If you find this or any other answer useful please consider awarding points by marking the answer correct or helpful
Reply
0 Kudos
Anders_Gregerse
Hot Shot
Hot Shot

DRS is set to fully automatic and I can se vm's be moved around from time to time, but not when entering maintenance mode.

Reply
0 Kudos
weinstein5
Immortal
Immortal

can you manually vmotion one of the vms sitting on the host that you want to move to maintenance mode?

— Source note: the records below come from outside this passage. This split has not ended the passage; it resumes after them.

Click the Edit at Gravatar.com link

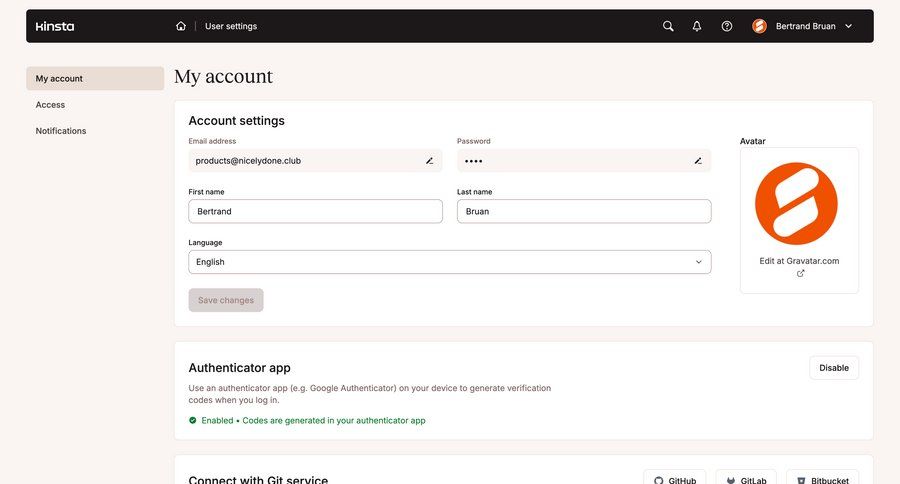click(799, 261)
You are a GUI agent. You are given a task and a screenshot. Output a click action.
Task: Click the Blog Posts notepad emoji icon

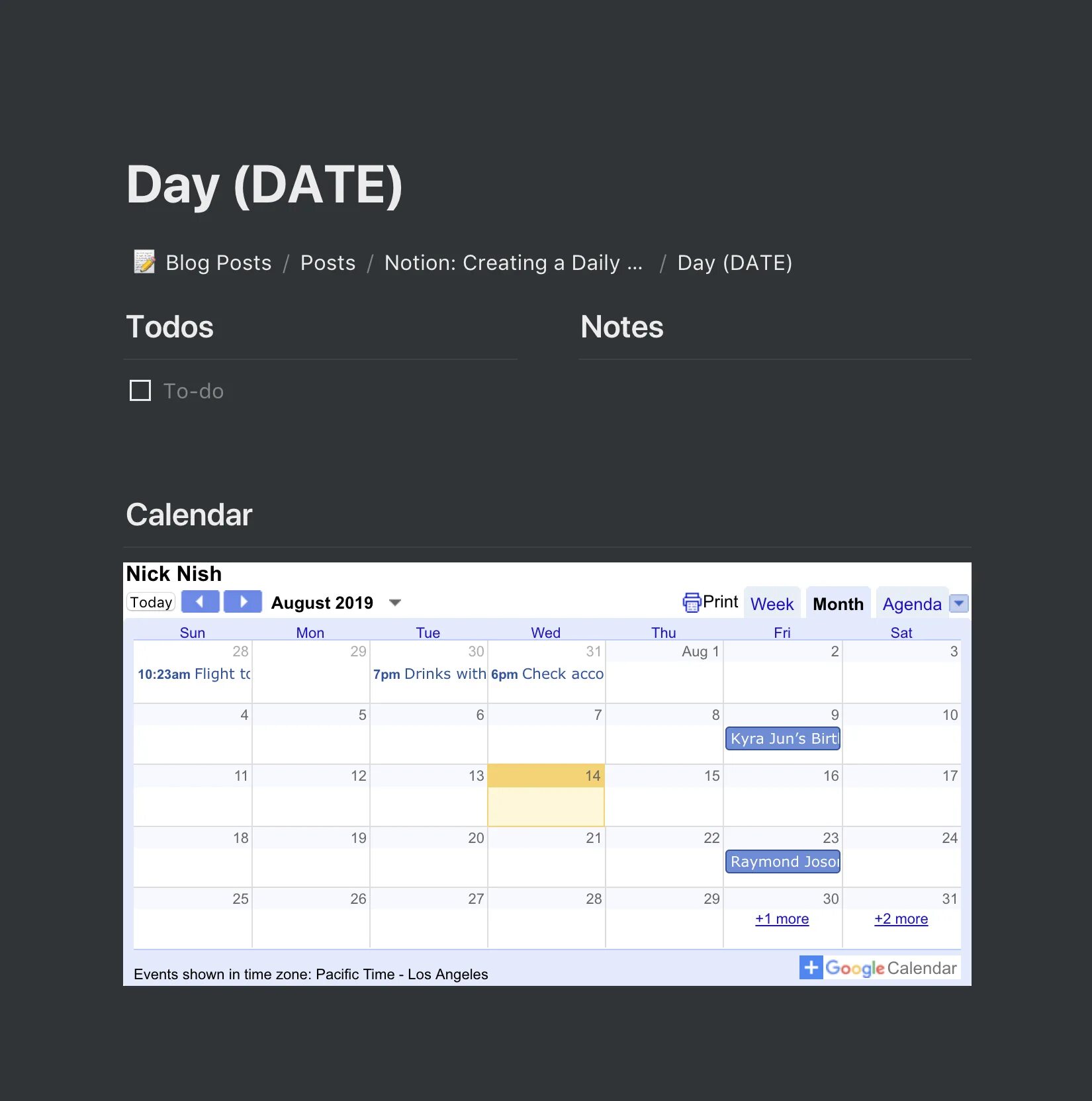coord(144,262)
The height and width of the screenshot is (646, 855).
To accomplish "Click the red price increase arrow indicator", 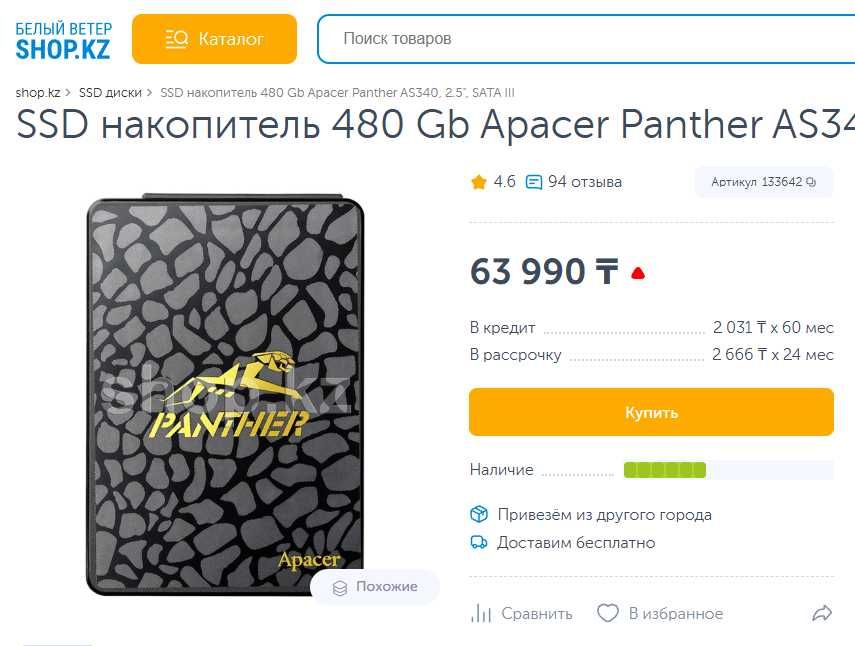I will click(x=638, y=273).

If you find this or any other answer useful please consider awarding points by marking the answer correct or helpful
Reply
0 Kudos
Anders_Gregerse
Hot Shot
Hot Shot

Yes, as I said manual vmotion works fine and when all vm's have been vmotioned the maintenance mode continues.

Reply
0 Kudos
Anders_Gregerse
Hot Shot
Hot Shot

Restarting the Virtual Center service didn't make a difference either.

Reply
0 Kudos
wallbreaker
Contributor
Contributor

Hi, yesterday we've updated our 6 esx from 3.5u1 to 3.5u2, and we've the same issue.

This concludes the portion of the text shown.